(Stored data entries)
━━━━━━━━
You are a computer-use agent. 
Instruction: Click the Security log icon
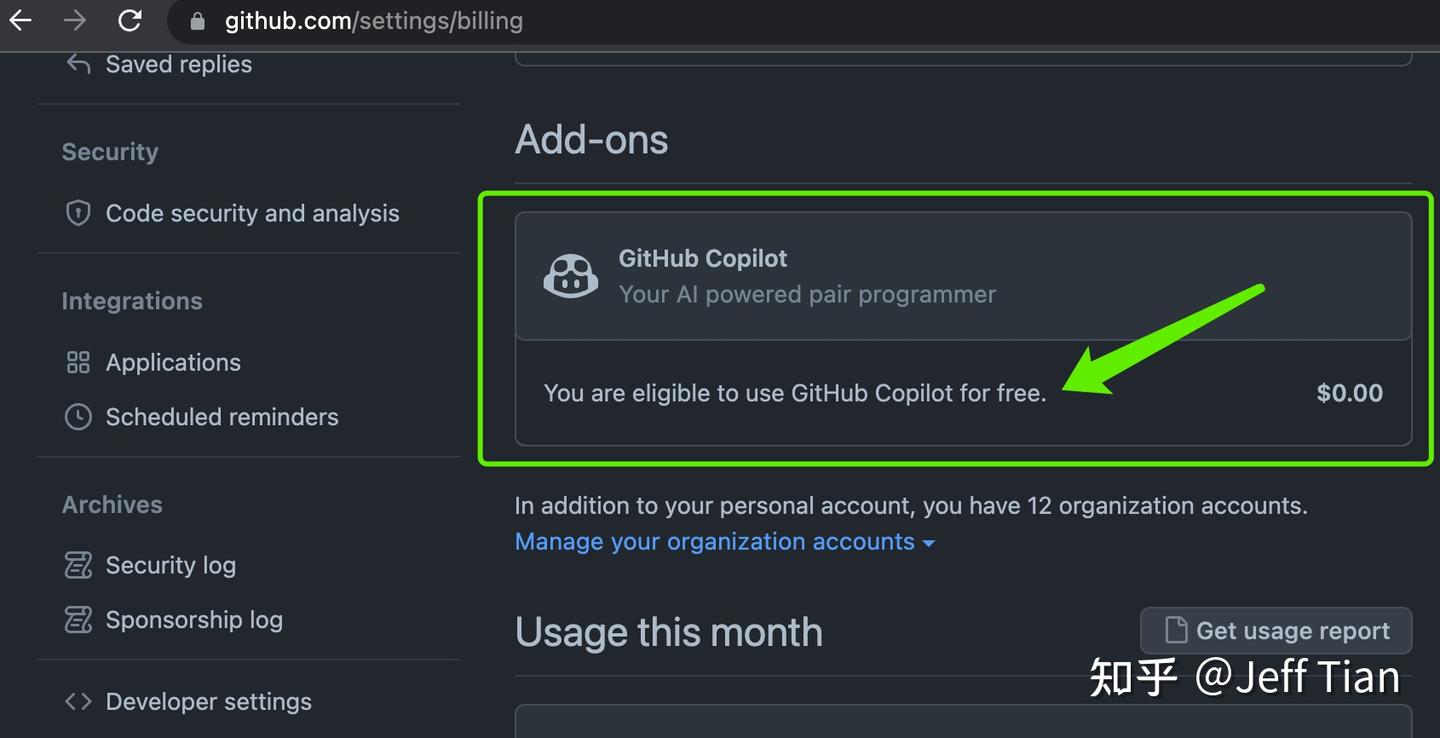[x=78, y=565]
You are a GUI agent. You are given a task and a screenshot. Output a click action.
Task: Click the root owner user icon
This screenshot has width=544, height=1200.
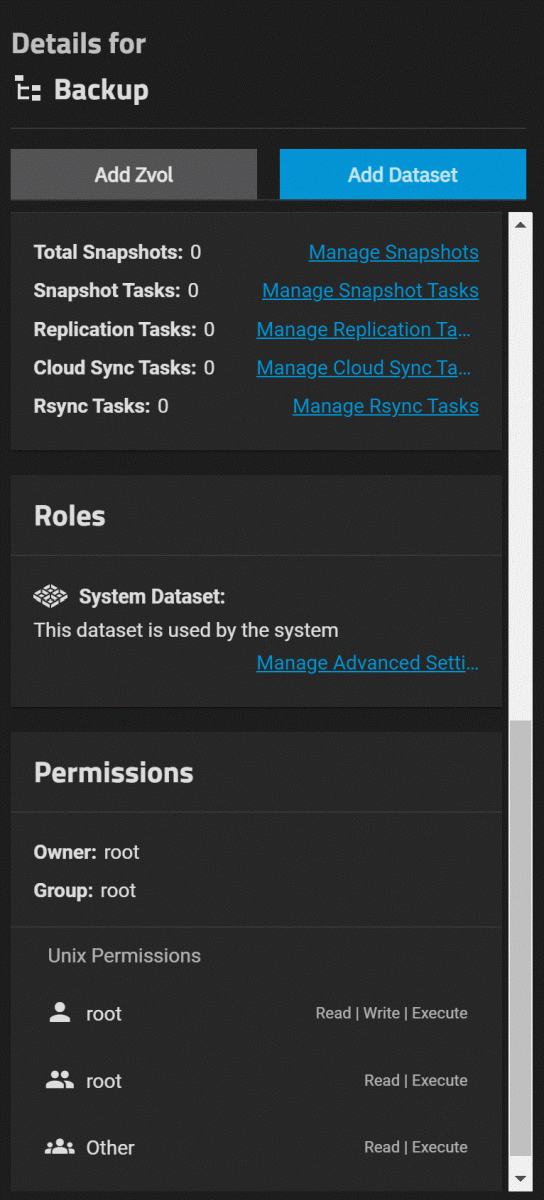pos(60,1012)
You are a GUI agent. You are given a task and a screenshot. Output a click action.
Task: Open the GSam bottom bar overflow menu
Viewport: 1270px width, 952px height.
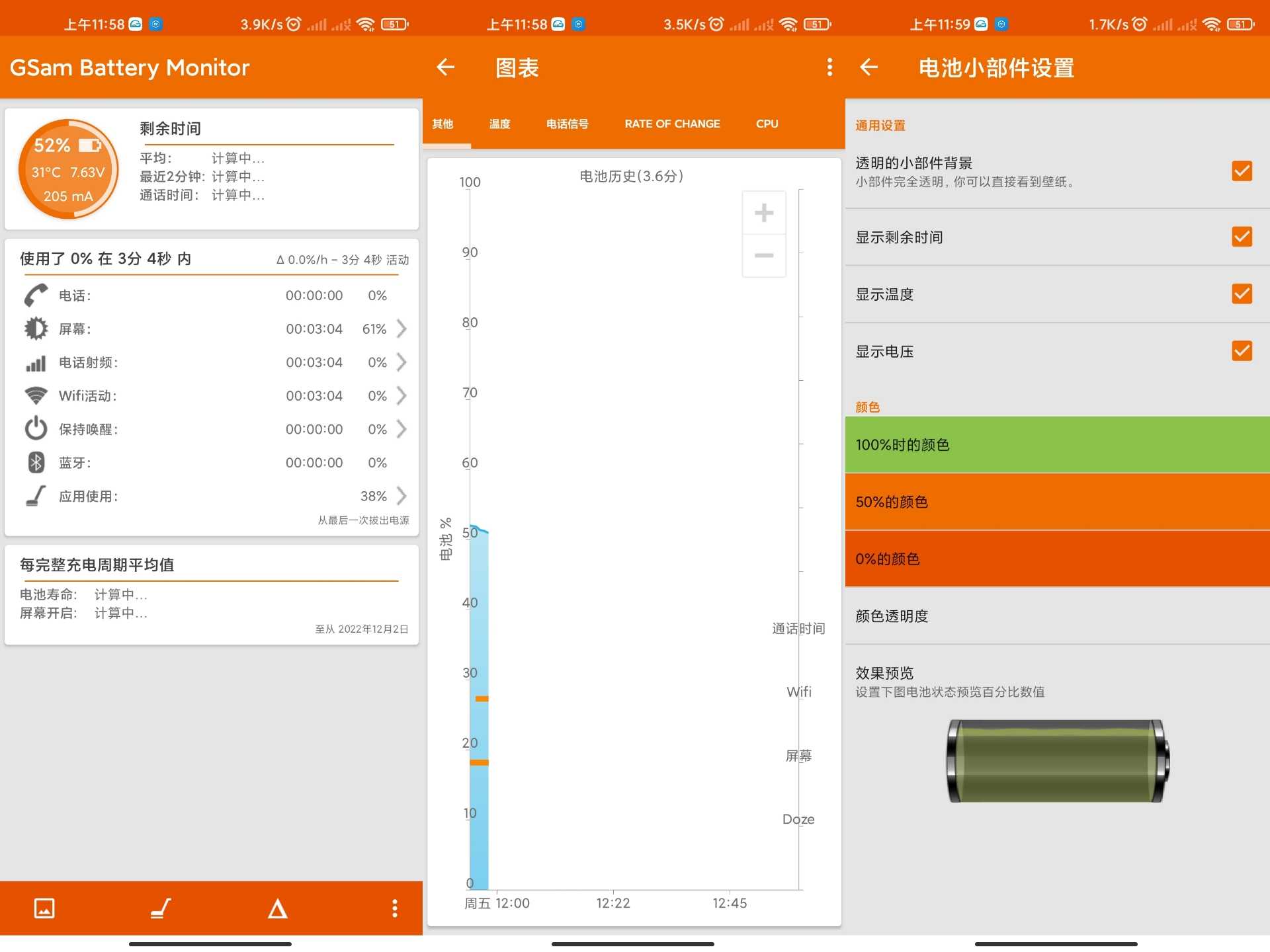(395, 908)
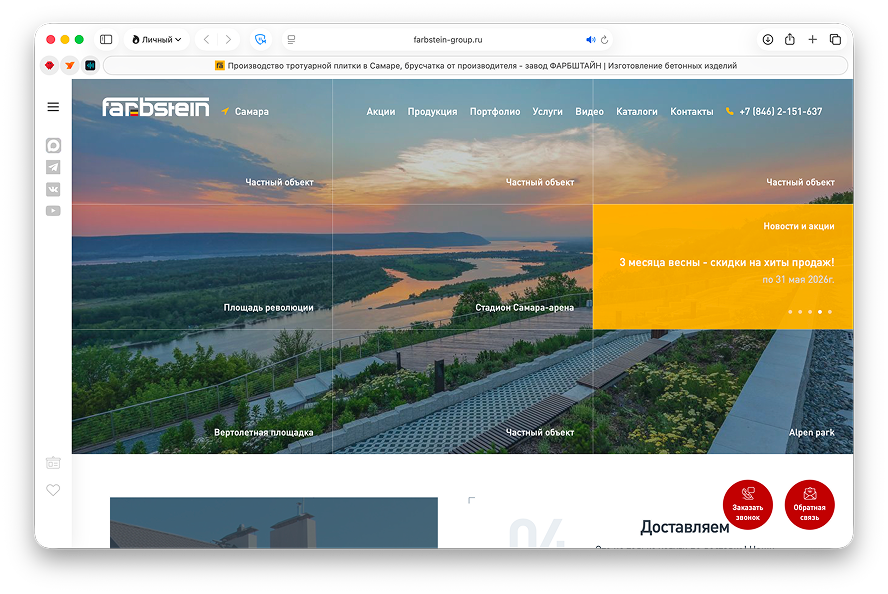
━━━━━━━━
Write out exactly, and only, the lines from the line holding "Task: Click the root owner user icon" through the end of the data, inclusive, without any pictures.

*Your solution:*
Task: Click the root owner user icon
This screenshot has width=544, height=1200.
pos(60,1012)
You are a GUI agent. You are given a task and a screenshot. Output a click action.
Task: Open the GSam bottom bar overflow menu
Viewport: 1270px width, 952px height.
(395, 908)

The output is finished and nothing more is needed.